6 Spices With Hidden Health Benefits
Fall is the perfect time to enjoy some of your favorite spices. (Pumpkin spice latté, anyone?) And guess what? Some of those same seasonings can do double-duty, taming everything from aches and pains to high cholesterol and hypertension — as well as tasting great. Keep reading to find out how to harness the power of spices to stay healthy!
Boost immunity with garlic bread.
Savoring garlicky pasta or a crusty slice of garlic bread is a delicious way to stay healthy heading into cold and flu season. Jazzing up meals with just a clove a day (raw or cooked) cuts your risk of falling ill by 53 percent. Plus it speeds your recovery by two days if you’re already under the weather, according to a study in the Journal of Immunology Research. Credit garlic’s sulfur compounds, which amp up the production of virus-killing antibodies by as much as 40 percent.
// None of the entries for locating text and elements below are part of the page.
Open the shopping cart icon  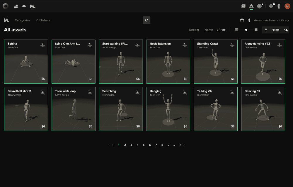coord(242,20)

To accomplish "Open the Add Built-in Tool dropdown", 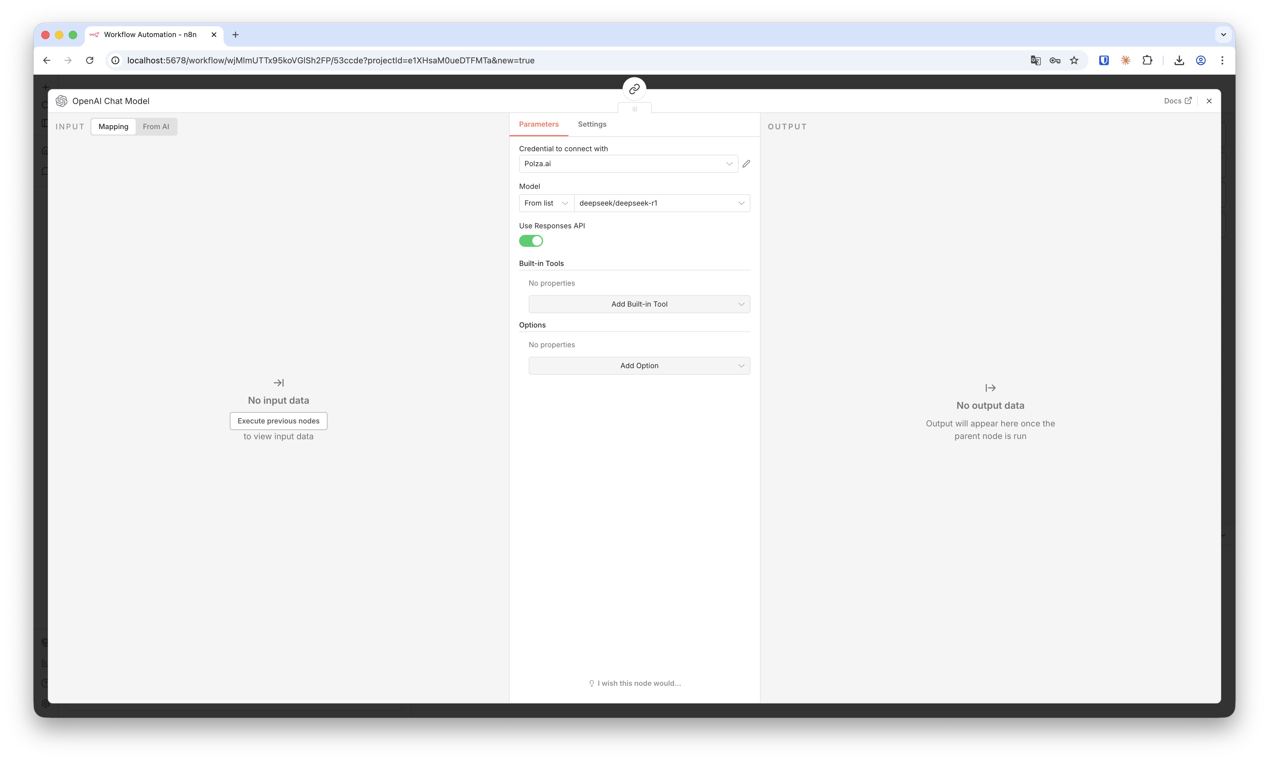I will (639, 304).
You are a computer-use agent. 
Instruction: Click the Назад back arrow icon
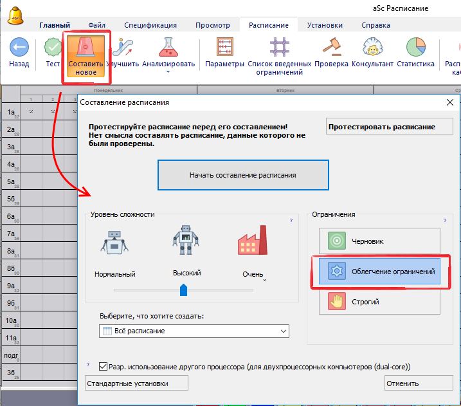click(x=19, y=48)
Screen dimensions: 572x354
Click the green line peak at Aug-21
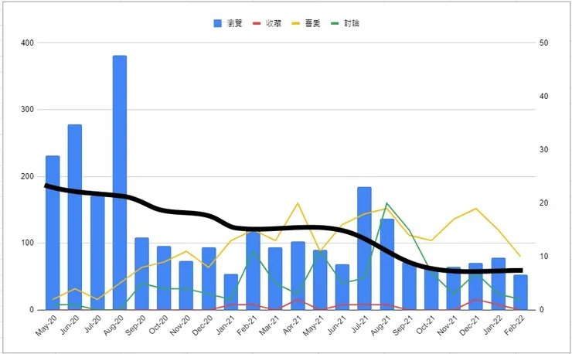pyautogui.click(x=386, y=203)
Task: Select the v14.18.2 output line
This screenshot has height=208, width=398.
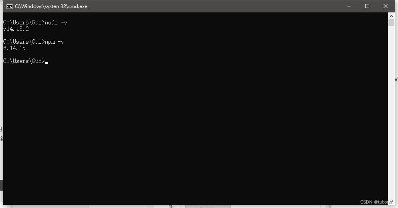Action: pos(16,29)
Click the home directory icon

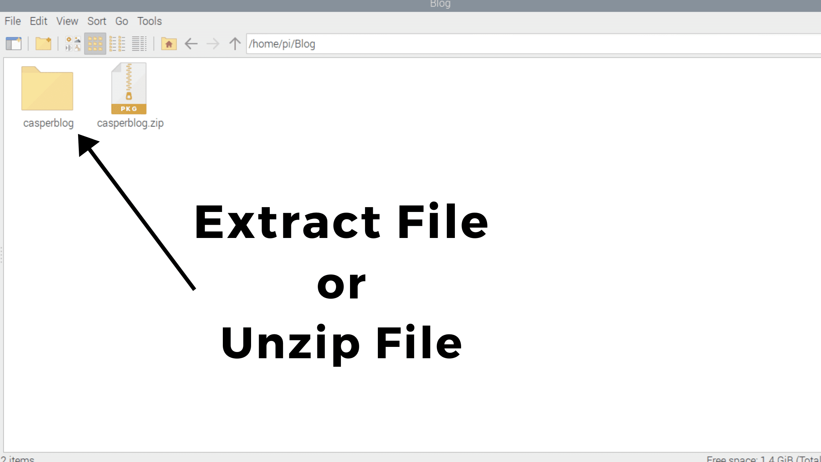coord(169,43)
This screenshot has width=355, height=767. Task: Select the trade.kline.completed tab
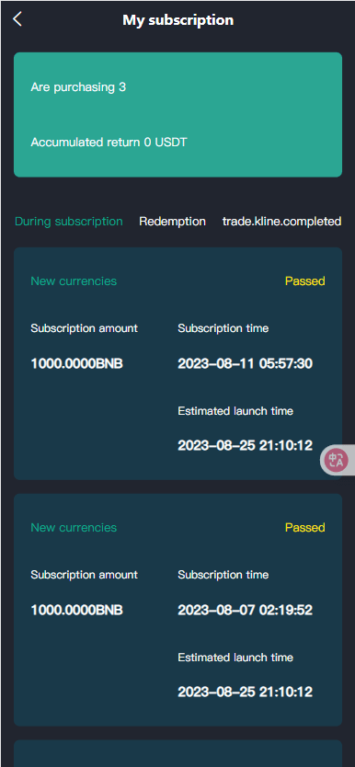tap(281, 221)
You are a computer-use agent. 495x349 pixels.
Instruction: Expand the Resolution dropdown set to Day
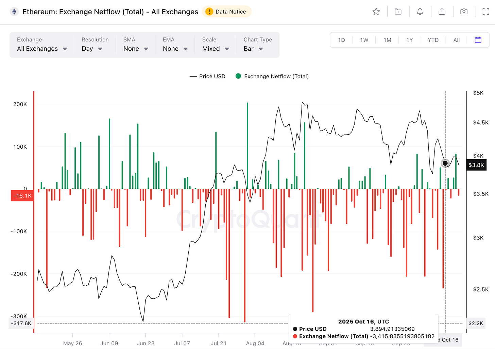[x=92, y=49]
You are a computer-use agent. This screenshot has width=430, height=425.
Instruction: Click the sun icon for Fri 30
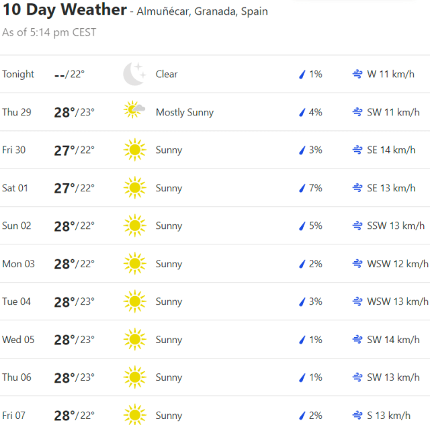click(x=134, y=150)
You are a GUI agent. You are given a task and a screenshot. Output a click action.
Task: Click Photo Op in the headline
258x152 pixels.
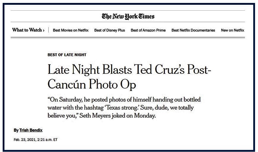tap(111, 84)
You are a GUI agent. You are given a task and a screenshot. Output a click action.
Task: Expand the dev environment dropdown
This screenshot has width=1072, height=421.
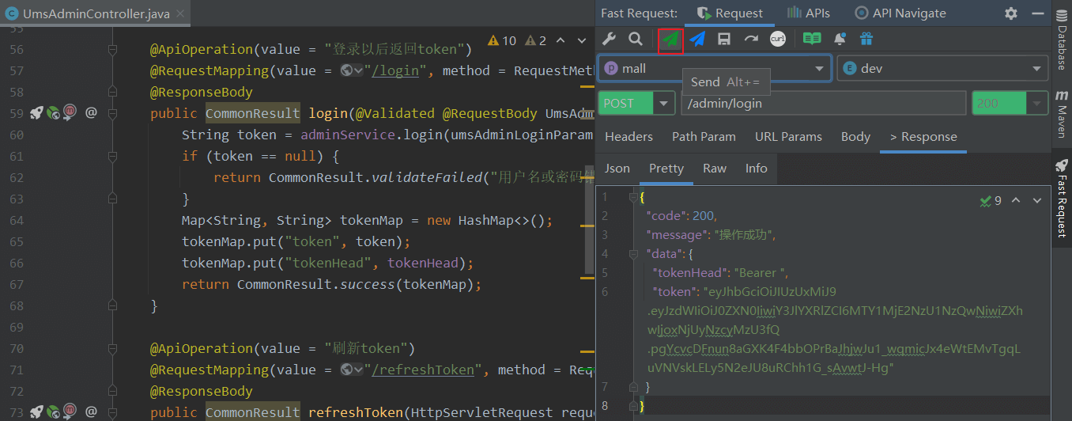point(1037,69)
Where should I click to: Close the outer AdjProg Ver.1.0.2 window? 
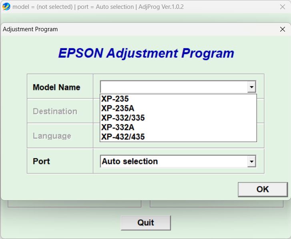(x=282, y=7)
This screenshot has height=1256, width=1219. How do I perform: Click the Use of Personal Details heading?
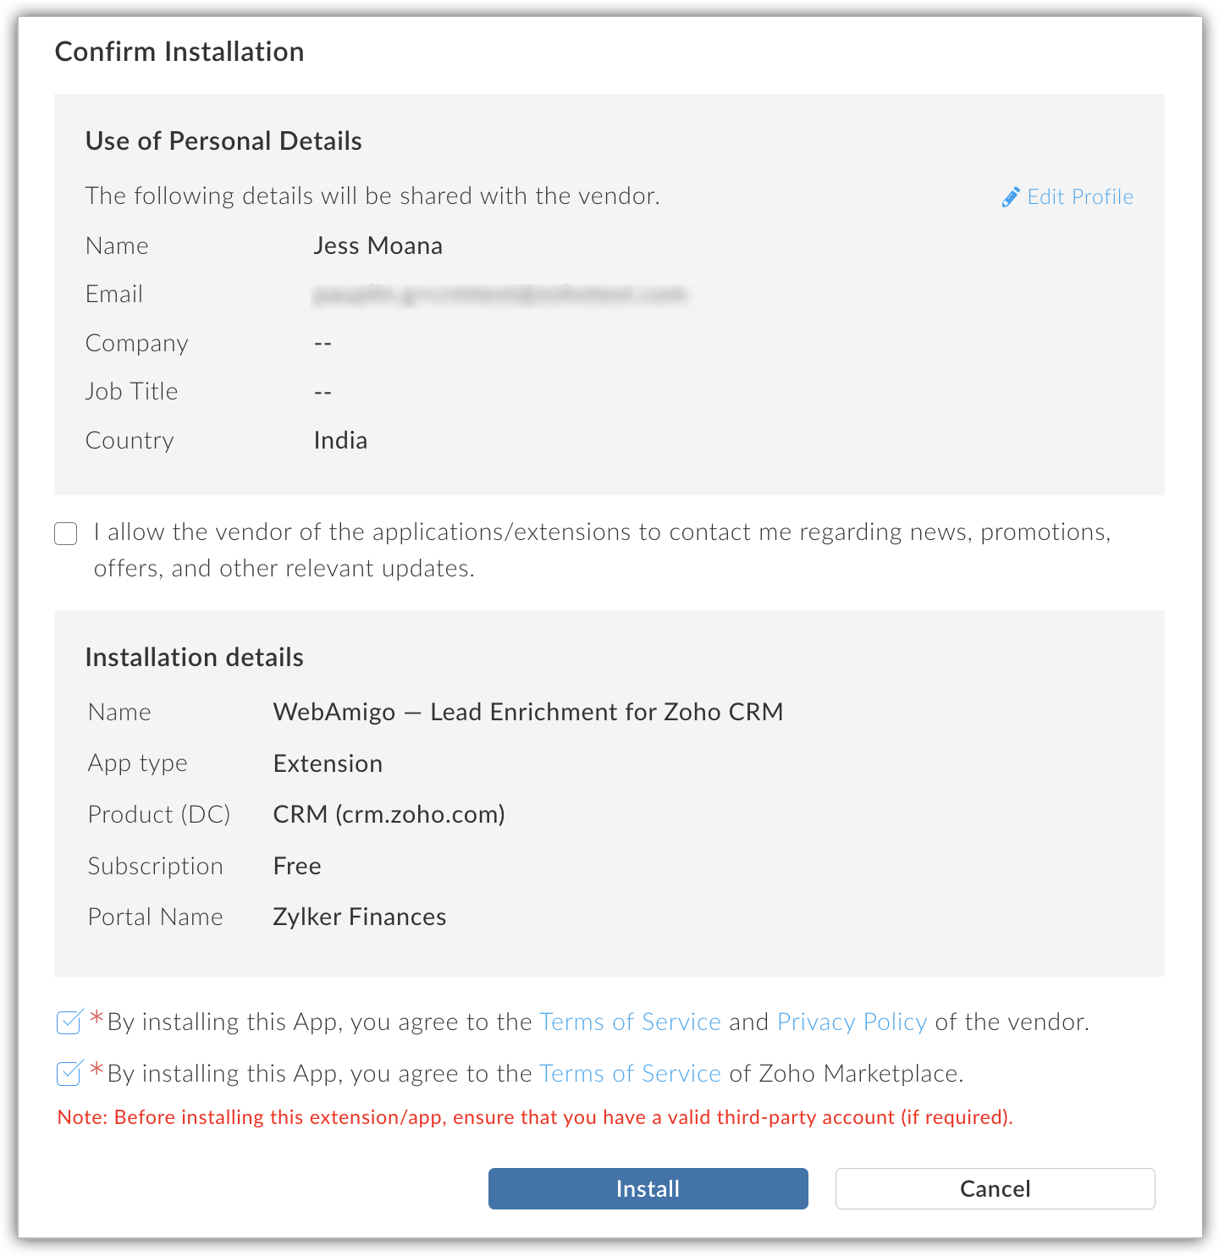pyautogui.click(x=223, y=140)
Lower cholesterol with ginger tea.
If you’re one of the 102 million Americans with elevated cholesterol, there’s an easy way to help bring your numbers down: Savor a cup of ginger tea. Regularly enjoying this warming spice can drop levels of triglycerides, or harmful blood fat, by as much as 38 points and knock up to 12 points off total cholesterol, a study in Phytomedicine found. Credit gingerol, an anti-inflammatory compound that gives the spice its zing, which helps flush blood fats out of your body before they build up in your arteries.
Dodge hypertension with cinnamon.
There’s a reason blood pressure tends to tick up as the years pass. Over time, our arteries become stiffer and less flexible, which can make the heart work a little bit harder. Luckily, it’s easy to keep levels low or bring them down by sprinkling cinnamon over a bowl of oatmeal or into a smoothie, or by adding extra to your freshly baked apple pie. A study in Nutrition found eating about one-half to one teaspoon a day lowers your systolic (top number) blood pressure by up to six points and your diastolic (bottom) blood pressure by nearly three points in 12 weeks. Researchers credit the BP-lowering effect with cinnamon’s ability to tame inflammation and relax stiff blood vessels.
Quiet aches with a mustard bath.
As the weather starts to cool, 55 percent of us will notice an uptick in joint and muscle pain. To the rescue: a mustard-powder soak. Scientists say adding the spice to your next bath eases aches in 20 minutes. Mustard’s phenolic compounds boost circulation, relax tense muscles and help draw pain-triggering toxins out of the body. Just mix a quarter cup of mustard powder, two cups of Epsom salts, and a quarter cup of baking soda in a jar, then swirl one-fourth cup of the mixture into a warm bath.
Melt belly fat fast with this take-out favorite.
Midsection pudge that won’t budge? Blame hormone fluxes and metabolism slowdowns that come with age. Luckily, adding turmeric, the spice in curry dishes, to your daily diet can do wonders for your waistline. It contains a compound called curcumin, which a study in Drug Research reveals helps folks lose more than six times as much body fat and more than seven times as much belly fat over eight weeks than those who don’t eat the spice. Stir a teaspoon into soups and sauces daily to see results.
Soothe GI upset with cardamom.
As the weather cools, light summer salads are being replaced with heartier fall favorites like savory stews and creamy mac and cheese, and our digestive system needs time to adjust. To prevent stomach pain, chew on three cardamom pods after meals. The mildly spicy scent helps your body churn out more digestive enzymes and calms painful intestinal spasms, Canadian scientists say, cutting your risk of indigestion by 55 percent.